> [EXERCISE DETAILS] Copy out every line of these records word for word, without changing anything.

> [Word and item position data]
▼▼▼

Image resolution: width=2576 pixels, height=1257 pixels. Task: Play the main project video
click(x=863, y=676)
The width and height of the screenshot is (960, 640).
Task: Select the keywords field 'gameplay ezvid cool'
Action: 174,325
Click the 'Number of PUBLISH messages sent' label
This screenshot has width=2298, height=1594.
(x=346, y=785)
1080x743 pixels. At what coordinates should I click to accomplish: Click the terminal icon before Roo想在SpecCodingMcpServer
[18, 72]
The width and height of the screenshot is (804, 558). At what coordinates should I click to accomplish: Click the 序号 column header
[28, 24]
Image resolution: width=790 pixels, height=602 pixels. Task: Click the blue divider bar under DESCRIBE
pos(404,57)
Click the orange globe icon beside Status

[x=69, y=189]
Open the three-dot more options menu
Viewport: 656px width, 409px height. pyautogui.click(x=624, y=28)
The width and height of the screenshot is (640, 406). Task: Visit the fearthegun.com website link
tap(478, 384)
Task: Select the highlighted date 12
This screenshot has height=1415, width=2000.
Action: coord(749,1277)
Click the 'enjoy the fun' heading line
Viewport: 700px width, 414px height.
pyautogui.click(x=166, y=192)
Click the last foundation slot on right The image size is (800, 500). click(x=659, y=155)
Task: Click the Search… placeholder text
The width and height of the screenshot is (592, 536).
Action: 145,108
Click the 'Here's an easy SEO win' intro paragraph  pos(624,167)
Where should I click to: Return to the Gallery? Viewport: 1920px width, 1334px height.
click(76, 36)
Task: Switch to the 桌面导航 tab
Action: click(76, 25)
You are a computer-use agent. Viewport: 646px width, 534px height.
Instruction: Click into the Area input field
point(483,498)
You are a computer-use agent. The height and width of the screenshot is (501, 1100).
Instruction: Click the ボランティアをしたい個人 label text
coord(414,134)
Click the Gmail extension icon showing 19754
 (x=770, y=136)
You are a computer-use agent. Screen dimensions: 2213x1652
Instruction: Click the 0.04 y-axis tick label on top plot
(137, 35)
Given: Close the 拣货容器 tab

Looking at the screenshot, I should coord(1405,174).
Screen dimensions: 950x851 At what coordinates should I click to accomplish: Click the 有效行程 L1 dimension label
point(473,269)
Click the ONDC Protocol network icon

▲▲▲

> [SOLUTION FOR THIS EXERCISE]
Image resolution: width=2576 pixels, height=1257 pixels. Task: Play the main project video
click(x=863, y=676)
The width and height of the screenshot is (960, 640).
Task: Select the keywords field 'gameplay ezvid cool'
Action: 174,325
Click the 'Number of PUBLISH messages sent' label
This screenshot has width=2298, height=1594.
(x=346, y=785)
1080x743 pixels. At what coordinates should I click to accomplish: Click the terminal icon before Roo想在SpecCodingMcpServer
[18, 72]
The width and height of the screenshot is (804, 558). At what coordinates should I click to accomplish: Click the 序号 column header
[28, 24]
Image resolution: width=790 pixels, height=602 pixels. Task: Click the blue divider bar under DESCRIBE
pos(404,57)
Click the orange globe icon beside Status

[x=69, y=189]
Open the three-dot more options menu
Viewport: 656px width, 409px height. pyautogui.click(x=624, y=28)
The width and height of the screenshot is (640, 406). Task: Visit the fearthegun.com website link
tap(478, 384)
Task: Select the highlighted date 12
This screenshot has height=1415, width=2000.
Action: coord(749,1277)
Click the 'enjoy the fun' heading line
Viewport: 700px width, 414px height.
pyautogui.click(x=166, y=192)
Click the last foundation slot on right The image size is (800, 500). click(x=659, y=155)
Task: Click the Search… placeholder text
The width and height of the screenshot is (592, 536).
Action: 145,108
Click the 'Here's an easy SEO win' intro paragraph  pos(624,167)
Where should I click to: Return to the Gallery? Viewport: 1920px width, 1334px height.
click(76, 36)
Task: Switch to the 桌面导航 tab
Action: click(76, 25)
You are a computer-use agent. Viewport: 646px width, 534px height.
Instruction: Click into the Area input field
point(483,498)
You are a computer-use agent. The height and width of the screenshot is (501, 1100).
Instruction: Click the ボランティアをしたい個人 label text
coord(414,134)
Click the Gmail extension icon showing 19754
 (x=770, y=136)
You are a computer-use agent. Screen dimensions: 2213x1652
Instruction: Click the 0.04 y-axis tick label on top plot
(137, 35)
Given: Close the 拣货容器 tab

Looking at the screenshot, I should coord(1405,174).
Screen dimensions: 950x851 At what coordinates should I click to accomplish: Click the 有效行程 L1 dimension label
point(473,269)
Click the ONDC Protocol network icon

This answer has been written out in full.